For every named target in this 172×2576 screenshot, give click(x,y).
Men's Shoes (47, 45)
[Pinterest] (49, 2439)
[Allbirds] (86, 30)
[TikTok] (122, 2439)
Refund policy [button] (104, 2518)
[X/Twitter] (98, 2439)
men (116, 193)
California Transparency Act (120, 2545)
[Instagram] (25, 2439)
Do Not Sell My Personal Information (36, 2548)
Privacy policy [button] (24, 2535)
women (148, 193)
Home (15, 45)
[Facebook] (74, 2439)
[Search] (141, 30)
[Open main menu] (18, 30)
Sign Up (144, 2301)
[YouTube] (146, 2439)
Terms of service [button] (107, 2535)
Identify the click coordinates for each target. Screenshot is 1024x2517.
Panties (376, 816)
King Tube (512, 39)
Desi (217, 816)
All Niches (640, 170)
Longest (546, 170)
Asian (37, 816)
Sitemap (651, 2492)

:::

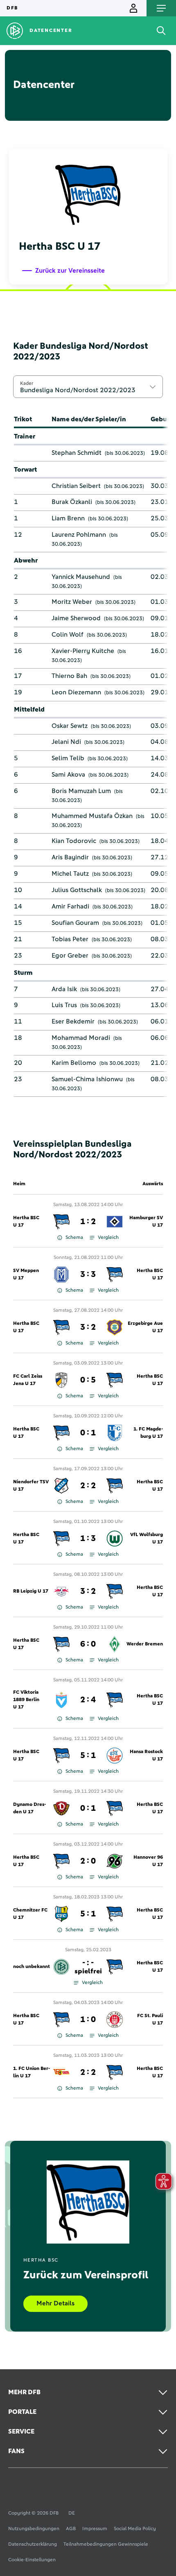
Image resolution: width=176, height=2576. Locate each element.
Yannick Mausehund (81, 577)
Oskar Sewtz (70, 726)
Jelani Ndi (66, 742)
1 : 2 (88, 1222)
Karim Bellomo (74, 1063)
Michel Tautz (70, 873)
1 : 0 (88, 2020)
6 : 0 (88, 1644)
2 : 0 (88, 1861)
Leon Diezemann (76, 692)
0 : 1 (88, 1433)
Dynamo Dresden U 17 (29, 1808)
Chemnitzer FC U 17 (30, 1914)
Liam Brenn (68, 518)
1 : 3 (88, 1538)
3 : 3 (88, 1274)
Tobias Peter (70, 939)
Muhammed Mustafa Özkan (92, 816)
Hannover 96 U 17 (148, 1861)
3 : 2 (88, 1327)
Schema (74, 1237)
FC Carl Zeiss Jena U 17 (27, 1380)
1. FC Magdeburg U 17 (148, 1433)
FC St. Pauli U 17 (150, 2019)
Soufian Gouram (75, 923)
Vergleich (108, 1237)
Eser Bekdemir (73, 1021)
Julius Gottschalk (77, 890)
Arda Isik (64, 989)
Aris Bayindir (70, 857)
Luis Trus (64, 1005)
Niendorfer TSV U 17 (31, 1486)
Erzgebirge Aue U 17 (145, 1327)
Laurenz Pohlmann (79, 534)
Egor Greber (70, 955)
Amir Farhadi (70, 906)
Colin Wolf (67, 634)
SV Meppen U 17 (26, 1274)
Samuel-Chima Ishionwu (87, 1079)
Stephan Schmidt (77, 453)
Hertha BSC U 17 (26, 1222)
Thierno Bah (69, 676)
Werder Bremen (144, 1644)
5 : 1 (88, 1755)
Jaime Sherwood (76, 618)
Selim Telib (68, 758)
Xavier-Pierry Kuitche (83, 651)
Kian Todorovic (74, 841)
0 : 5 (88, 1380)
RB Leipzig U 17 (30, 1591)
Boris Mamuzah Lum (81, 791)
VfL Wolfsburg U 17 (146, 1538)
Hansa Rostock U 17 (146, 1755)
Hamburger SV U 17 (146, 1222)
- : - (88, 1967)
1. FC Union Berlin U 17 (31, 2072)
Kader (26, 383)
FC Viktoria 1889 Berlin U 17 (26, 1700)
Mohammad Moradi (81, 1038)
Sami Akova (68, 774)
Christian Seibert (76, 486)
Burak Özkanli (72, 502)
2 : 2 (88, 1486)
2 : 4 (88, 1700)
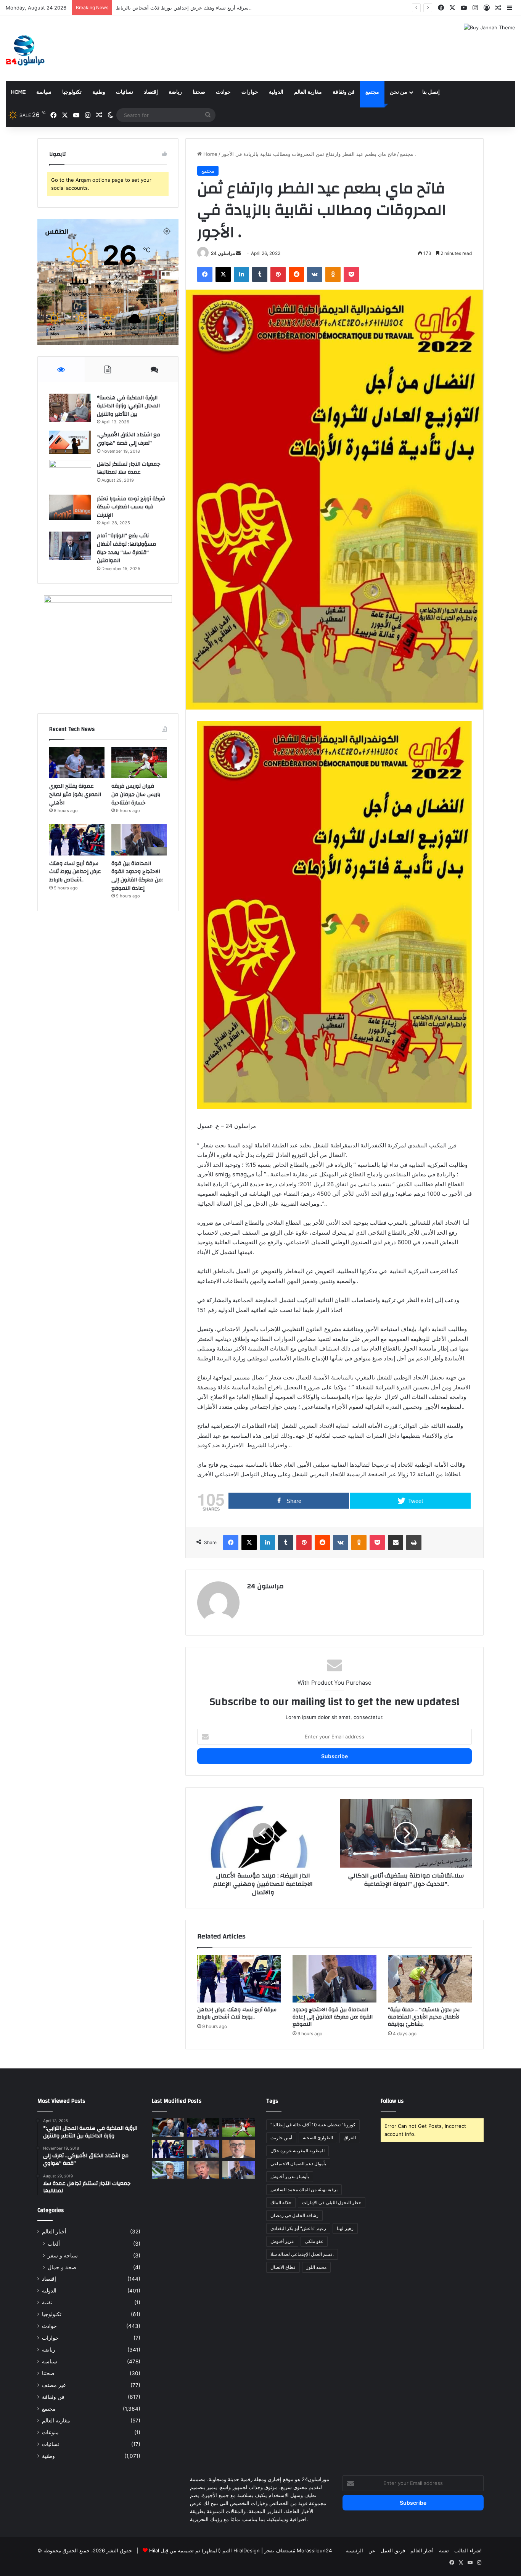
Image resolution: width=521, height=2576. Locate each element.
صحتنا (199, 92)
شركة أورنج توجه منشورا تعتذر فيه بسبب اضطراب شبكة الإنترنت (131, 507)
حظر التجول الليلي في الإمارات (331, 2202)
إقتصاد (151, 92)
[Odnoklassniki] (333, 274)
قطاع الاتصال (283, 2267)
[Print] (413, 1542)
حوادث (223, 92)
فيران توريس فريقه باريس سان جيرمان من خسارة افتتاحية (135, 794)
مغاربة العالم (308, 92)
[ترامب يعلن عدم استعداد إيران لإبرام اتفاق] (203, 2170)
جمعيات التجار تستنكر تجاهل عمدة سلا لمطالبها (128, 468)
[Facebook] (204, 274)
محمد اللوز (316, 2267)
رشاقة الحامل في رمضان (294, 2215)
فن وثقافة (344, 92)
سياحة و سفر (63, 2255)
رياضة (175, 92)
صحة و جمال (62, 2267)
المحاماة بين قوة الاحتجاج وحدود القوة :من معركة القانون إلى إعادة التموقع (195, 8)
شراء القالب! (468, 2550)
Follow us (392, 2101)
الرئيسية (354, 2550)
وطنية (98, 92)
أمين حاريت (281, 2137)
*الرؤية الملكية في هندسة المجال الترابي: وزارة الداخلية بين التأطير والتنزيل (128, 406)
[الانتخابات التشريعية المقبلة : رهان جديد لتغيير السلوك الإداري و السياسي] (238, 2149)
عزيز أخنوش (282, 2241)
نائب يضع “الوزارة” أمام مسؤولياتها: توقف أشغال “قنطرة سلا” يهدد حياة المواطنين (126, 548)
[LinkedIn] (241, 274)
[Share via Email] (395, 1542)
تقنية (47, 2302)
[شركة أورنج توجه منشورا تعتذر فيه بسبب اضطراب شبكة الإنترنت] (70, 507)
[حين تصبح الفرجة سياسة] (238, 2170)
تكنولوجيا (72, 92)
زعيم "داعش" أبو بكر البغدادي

:::

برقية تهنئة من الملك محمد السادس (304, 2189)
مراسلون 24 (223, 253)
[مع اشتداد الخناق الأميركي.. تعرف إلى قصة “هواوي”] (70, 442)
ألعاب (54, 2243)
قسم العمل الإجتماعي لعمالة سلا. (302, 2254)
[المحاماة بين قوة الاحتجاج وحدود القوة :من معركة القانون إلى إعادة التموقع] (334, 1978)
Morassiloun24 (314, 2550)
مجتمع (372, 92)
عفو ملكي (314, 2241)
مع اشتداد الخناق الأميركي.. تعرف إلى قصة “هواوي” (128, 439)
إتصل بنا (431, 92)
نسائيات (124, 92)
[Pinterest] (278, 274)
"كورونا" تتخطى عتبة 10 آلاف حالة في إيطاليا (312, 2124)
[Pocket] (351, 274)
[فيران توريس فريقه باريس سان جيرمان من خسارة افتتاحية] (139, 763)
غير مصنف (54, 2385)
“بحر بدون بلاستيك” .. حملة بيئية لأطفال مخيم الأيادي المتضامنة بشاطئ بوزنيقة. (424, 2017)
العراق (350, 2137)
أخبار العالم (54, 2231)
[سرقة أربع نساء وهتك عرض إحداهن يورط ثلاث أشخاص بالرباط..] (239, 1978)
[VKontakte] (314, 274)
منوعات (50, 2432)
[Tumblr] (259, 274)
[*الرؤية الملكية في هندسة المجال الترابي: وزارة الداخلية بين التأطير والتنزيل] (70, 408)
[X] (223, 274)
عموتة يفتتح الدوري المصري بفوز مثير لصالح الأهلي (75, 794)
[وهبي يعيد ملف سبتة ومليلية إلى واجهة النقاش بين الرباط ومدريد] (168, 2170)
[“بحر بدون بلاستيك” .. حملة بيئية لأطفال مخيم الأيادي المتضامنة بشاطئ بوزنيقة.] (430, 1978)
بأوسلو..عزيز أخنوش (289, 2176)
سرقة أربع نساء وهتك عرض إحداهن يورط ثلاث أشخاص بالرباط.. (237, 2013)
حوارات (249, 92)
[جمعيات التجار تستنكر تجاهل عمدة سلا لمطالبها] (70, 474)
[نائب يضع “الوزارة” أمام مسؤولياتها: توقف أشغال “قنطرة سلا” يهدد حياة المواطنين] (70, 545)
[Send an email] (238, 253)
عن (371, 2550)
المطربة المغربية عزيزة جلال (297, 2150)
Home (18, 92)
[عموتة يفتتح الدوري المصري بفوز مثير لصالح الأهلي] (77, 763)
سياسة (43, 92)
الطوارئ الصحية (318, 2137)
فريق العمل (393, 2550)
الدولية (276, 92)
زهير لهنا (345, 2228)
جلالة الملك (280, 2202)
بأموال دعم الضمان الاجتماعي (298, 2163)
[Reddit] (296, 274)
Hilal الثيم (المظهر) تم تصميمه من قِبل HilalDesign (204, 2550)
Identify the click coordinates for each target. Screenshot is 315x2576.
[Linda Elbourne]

:::

Retype exactly the lines of the data above that fall between the line with "Dynamo Dresden U 17 (29, 1808)" and the line with "Soufian Gouram (75, 923)", inclusive, and add nothing.

Dynamo Dresden U 17 (29, 1808)
Chemnitzer FC U 17 (30, 1914)
Liam Brenn (68, 518)
1 : 3 (88, 1538)
3 : 3 (88, 1274)
Tobias Peter (70, 939)
Muhammed Mustafa Özkan (92, 816)
Hannover 96 U 17 (148, 1861)
3 : 2 (88, 1327)
Schema (74, 1237)
FC Carl Zeiss Jena U 17 (27, 1380)
1. FC Magdeburg U 17 (148, 1433)
FC St. Pauli U 17 (150, 2019)
Soufian Gouram (75, 923)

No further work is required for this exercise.